Your goal
Repeat the stretch of entries below from the line with "The image size is (1024, 768)." through the line with "has height=830, width=768.". Include both ends and add nothing.

Given data
⁂
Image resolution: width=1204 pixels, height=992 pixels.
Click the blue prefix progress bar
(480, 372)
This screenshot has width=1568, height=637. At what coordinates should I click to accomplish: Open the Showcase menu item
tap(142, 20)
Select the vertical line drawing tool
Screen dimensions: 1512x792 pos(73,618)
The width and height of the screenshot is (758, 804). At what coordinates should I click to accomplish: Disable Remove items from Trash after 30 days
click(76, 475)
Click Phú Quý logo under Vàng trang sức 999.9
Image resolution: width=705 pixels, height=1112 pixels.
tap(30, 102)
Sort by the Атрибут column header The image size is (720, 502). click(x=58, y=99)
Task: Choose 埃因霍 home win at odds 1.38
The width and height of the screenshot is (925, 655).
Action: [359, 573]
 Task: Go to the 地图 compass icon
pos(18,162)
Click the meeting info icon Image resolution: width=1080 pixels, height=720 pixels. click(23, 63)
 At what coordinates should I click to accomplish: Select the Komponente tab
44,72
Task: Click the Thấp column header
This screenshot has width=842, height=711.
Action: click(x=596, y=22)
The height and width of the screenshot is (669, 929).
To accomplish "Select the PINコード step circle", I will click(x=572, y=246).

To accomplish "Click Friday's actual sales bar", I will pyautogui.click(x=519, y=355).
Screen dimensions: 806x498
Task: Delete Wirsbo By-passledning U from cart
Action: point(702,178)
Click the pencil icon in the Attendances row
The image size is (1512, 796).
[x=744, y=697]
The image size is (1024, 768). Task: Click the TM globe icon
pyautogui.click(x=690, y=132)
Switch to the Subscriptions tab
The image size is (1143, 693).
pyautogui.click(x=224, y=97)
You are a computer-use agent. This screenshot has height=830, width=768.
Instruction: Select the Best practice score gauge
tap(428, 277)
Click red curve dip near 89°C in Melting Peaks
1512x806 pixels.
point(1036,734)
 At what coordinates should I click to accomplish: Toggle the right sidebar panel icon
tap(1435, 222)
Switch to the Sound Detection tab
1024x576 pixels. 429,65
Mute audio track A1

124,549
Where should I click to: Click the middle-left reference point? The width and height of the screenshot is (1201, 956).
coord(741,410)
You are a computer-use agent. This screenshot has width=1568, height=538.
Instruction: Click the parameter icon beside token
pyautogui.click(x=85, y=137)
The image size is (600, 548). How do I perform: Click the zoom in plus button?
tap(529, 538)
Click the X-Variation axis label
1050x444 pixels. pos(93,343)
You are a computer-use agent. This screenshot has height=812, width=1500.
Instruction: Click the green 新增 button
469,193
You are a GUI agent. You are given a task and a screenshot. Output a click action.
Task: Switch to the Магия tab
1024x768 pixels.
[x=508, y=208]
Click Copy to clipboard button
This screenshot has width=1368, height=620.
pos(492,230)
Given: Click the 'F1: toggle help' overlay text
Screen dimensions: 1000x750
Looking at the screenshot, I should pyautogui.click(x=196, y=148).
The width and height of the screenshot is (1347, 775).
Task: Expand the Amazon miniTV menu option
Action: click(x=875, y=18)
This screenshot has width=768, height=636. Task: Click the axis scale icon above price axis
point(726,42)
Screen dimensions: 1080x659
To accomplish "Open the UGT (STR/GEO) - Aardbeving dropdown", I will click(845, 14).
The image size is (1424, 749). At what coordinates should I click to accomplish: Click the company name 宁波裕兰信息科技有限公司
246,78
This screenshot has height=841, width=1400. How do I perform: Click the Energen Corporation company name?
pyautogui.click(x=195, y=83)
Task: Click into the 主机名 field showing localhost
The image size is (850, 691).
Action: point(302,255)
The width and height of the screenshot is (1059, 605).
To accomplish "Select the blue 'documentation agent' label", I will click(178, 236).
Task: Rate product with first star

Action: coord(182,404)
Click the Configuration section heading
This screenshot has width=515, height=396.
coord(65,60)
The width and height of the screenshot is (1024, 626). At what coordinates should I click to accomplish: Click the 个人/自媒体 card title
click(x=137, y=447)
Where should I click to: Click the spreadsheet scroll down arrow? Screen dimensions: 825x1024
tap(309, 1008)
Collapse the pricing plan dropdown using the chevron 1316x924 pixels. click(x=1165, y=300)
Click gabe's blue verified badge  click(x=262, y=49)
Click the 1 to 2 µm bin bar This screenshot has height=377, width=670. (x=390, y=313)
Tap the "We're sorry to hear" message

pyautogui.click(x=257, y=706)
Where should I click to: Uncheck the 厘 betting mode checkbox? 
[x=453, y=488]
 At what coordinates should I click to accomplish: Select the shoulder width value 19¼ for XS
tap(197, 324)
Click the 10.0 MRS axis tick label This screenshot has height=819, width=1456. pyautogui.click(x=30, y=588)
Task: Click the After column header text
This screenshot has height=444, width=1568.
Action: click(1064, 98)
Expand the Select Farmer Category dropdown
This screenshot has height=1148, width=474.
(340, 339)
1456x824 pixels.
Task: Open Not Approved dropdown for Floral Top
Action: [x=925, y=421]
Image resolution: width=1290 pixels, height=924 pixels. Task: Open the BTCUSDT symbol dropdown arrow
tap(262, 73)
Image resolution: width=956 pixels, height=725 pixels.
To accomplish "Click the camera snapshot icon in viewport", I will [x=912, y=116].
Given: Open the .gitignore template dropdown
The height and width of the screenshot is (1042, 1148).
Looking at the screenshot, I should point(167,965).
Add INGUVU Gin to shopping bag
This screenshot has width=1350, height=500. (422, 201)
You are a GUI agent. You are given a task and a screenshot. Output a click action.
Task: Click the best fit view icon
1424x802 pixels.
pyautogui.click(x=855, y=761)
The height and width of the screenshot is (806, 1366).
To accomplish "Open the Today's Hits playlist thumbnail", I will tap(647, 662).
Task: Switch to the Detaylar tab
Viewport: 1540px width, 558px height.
⁂
Answer to this task
The image size is (1024, 768). Task: Click the TM globe icon
pyautogui.click(x=690, y=132)
Switch to the Subscriptions tab
The image size is (1143, 693).
pyautogui.click(x=224, y=97)
You are a computer-use agent. This screenshot has height=830, width=768.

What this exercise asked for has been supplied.